I don’t know that I’ve ever been a great daughter. You know what I mean, some daughters are involved with their families, so active, so present, so busy. I don’t think I’ve ever been that. Don’t get me wrong, I’m sure that there were times that I brought joy and happiness and fun and laughter and goodness to my parents. My best years were probably my first twelve, before the boys and booze–my true great loves (and not in that order). I know I’ve made my parents proud (not with regard to the boys or booze); but I’d be toward the end of a long, long line of women receiving certificates of Outstanding Daughterness. I’m saying all this not so that you’ll pile on and say, “No, Susan, you’re awesome.” Or, “Don’t be so hard on yourself.” Or, “You aren’t that bad.” I know what I am. And more importantly, what I am not. I can acknowledge it with a sense of acceptance and freedom and that allows me to be more fully in the present.

As evidence of how poor my skills are, one of the areas that I worked to improve was phone communication. That is, when my mom called, instead of letting it go to voicemail and not returning the call for days or weeks, I actually answered. If I wasn’t able to answer, I returned the call as soon as I could. This was a huge improvement. I’m not exaggerating, huge. Think about that: if  I can consider this an improvement, you can better understand where I started from. Again, not as a self-denigration, simply as an observational fact. I was a couple months into using my new phone answering skill when my mom called. And even though I was busy sitting around trying to find something to watch on Netflix and wishing I hadn’t forgot to buy microwave popcorn, I answered.

Something was wrong with my dad she said. They were on the way to the hospital. In an ambulance. Something about CPR. “I’m on my way,” I said.

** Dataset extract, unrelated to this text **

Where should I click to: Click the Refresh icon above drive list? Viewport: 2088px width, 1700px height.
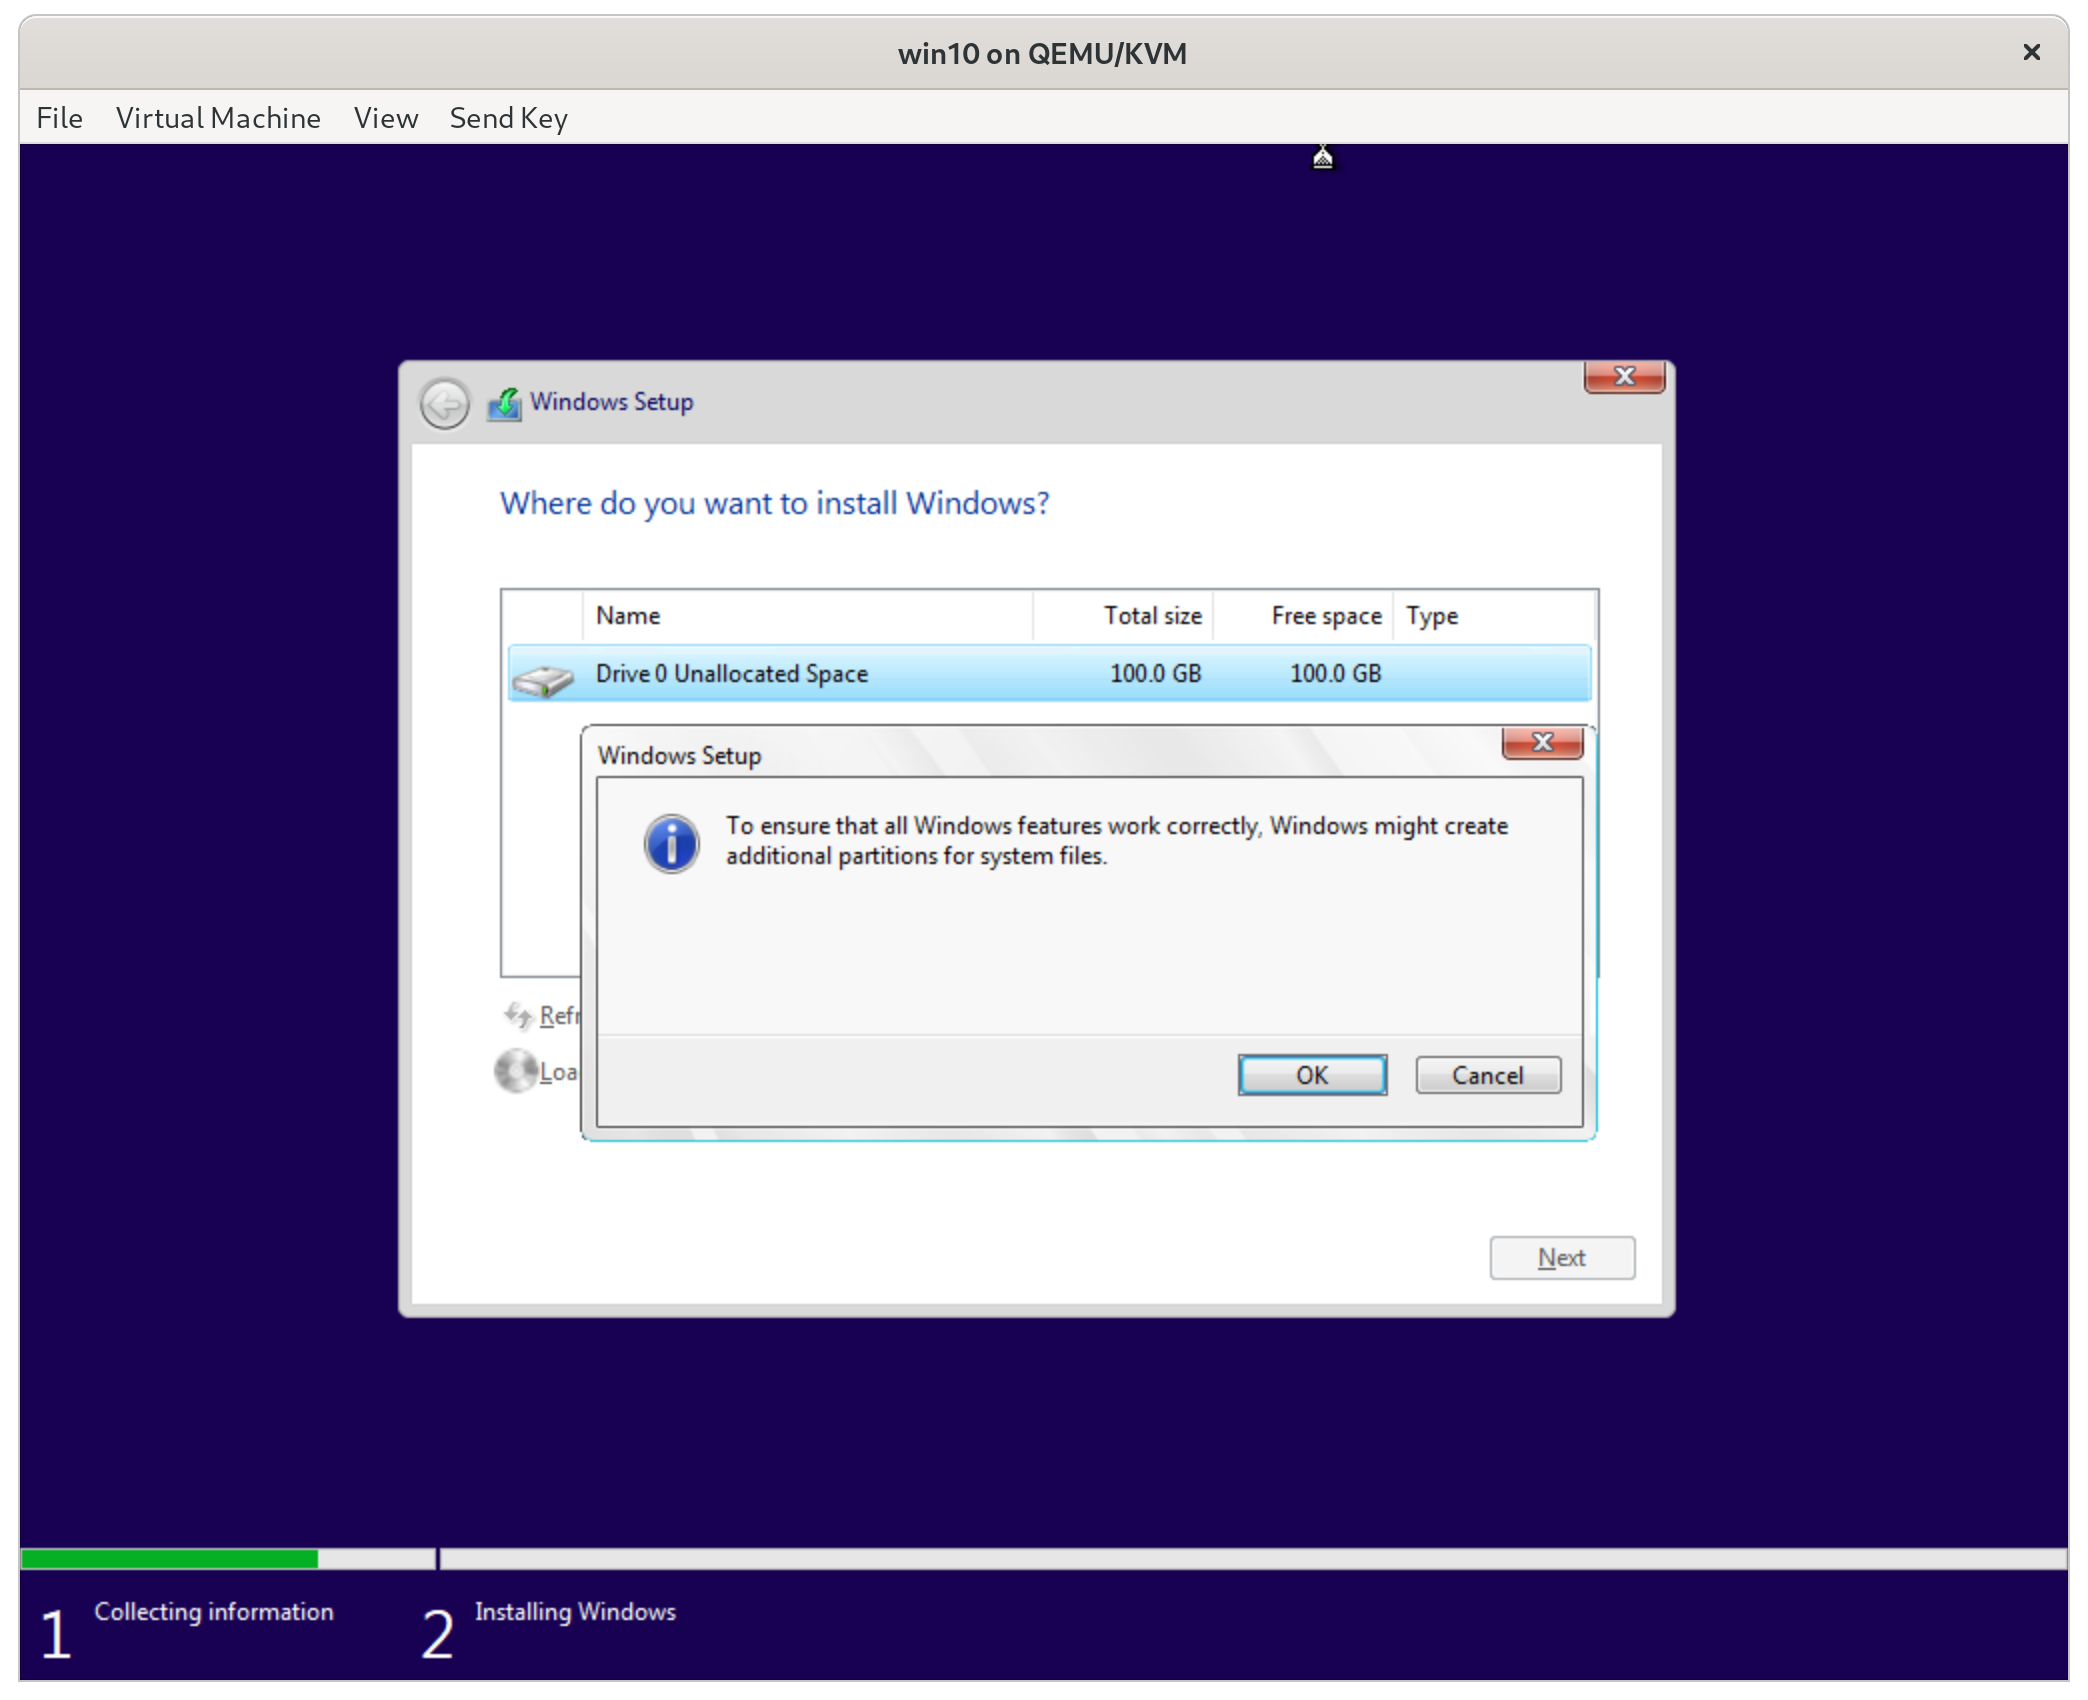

It was a 50 minute drive, but my husband was getting us there quicker. On the highway then the curvy back road to the main route that was a straight shot to the hospital. He drove and I called my brother who lived hours away in another state. His wife answered. “Dad is on his way to the hospital. As soon as I get there and know more about what is going on and how he is doing I will let you know.” But mom had already called them. And maybe she was more clear with them. Or maybe they were more willing or just more able to hear what she said. My brother’s wife said, “No Susan, you don’t understand, your dad has died.”

She was wrong. Not about him being dead, she was right as rain about that. But about me understanding. As soon as she said it, I understood.

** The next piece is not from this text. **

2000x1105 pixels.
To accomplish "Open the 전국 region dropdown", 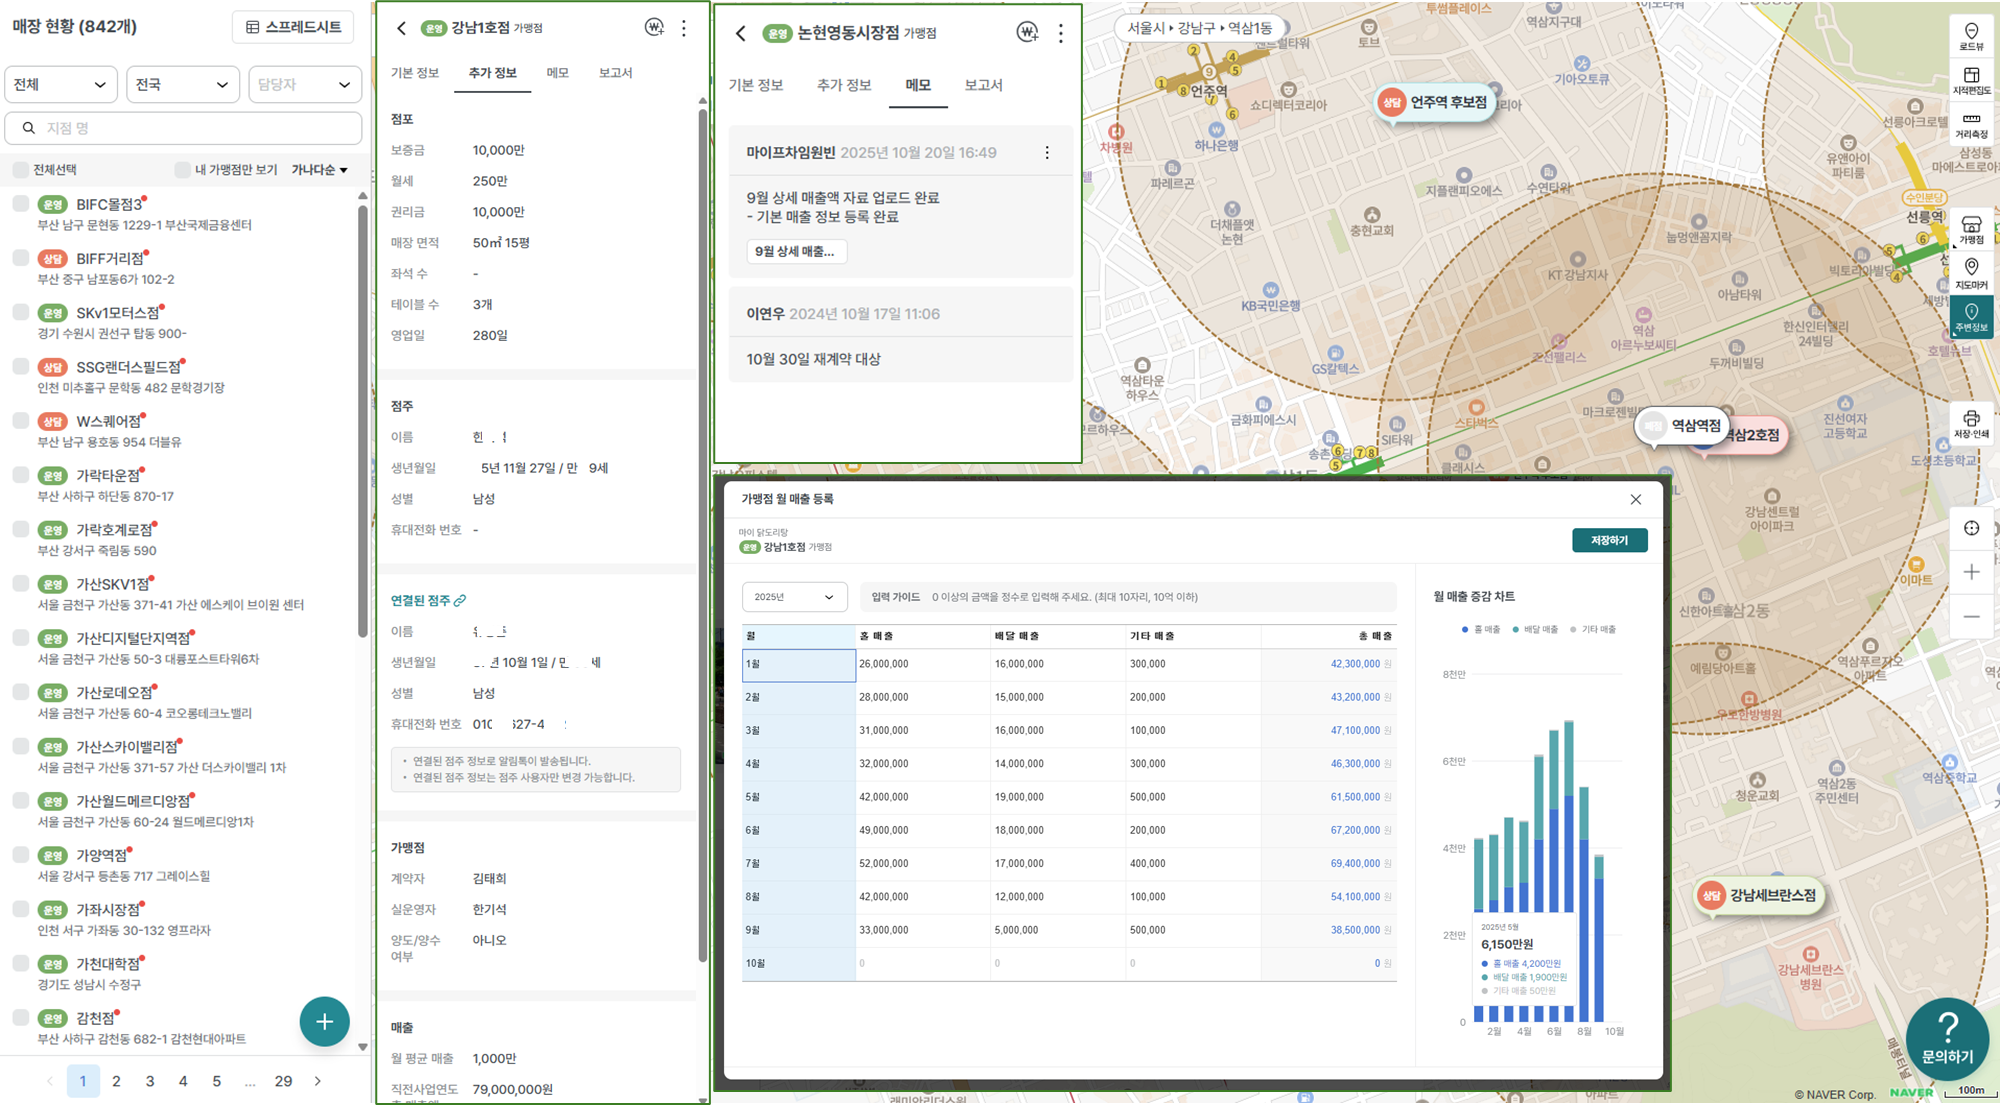I will pyautogui.click(x=182, y=85).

We got to the hospital ER and went through a  makeshift security center: someone in a guard outfit standing at a podium. He handed us stick on ID tags and let us through. My aunts were there, my dad’s sisters, and my cousin. My dad’s best friend was there too, best friends since high school. They were all sitting in the hall. They showed us where to go, into a room where my mom and dad were. My mom was with her sister, talking, and my dad was lying on the hospital bed. It was propped up a little, so that if he had been alive he would have been comfortable watching the small TV attached high on the wall. But he wasn’t, alive or watching the TV. I went over to him and touched his hand. It was already colder than I remembered. “Oh daddy,” I said. Which was such a strange thing for me to say. Even in the moment I thought, “That’s a strange fucking thing for you to say.” I never called my dad, “daddy.” Till just then.

I stayed in there with my mom for a while. And my dad. And my husband. We went back out in the hall and exchanged “I’m sorry’s” and “I can’t believe its” and my cousin said something true about how shocking it must be to get a call like this. My dad’s friend looked so sad. He looked the saddest.

Of course the next hours and days were a whirlwind of activity and emotion. I saw my dad a couple of more times before they closed his coffin the final time. Sometimes I think about how cold he felt and how cold he must feel now. I know you might think that’s terribly morbid, but it’s what I think about. Not all the time of course, but occasionally, that’s a thought that comes to mind.

At some point I found the stick on ID the security guard had given me when I got to the ER that night, I never had put it on. I must have put it in my pocket or in my purse. It said VISITOR on it. So benign, hopeful, almost. I’ve kept it as some macabre souvenir.  I stopped at a convenience store yesterday to use the bathroom and saw one in a garbage can and that’s what made me think of all of this. I wonder what happened to that woman who so casually tossed hers in the waste can in the bathroom stall? I wonder if she is ahead of me in the line for a certificate of Outstanding Daughterness? Did she get to Visit someone at the ER or only touch a cold arm and kiss a cold forehead? She didn’t keep it as a souvenir, so probably just a broken bone.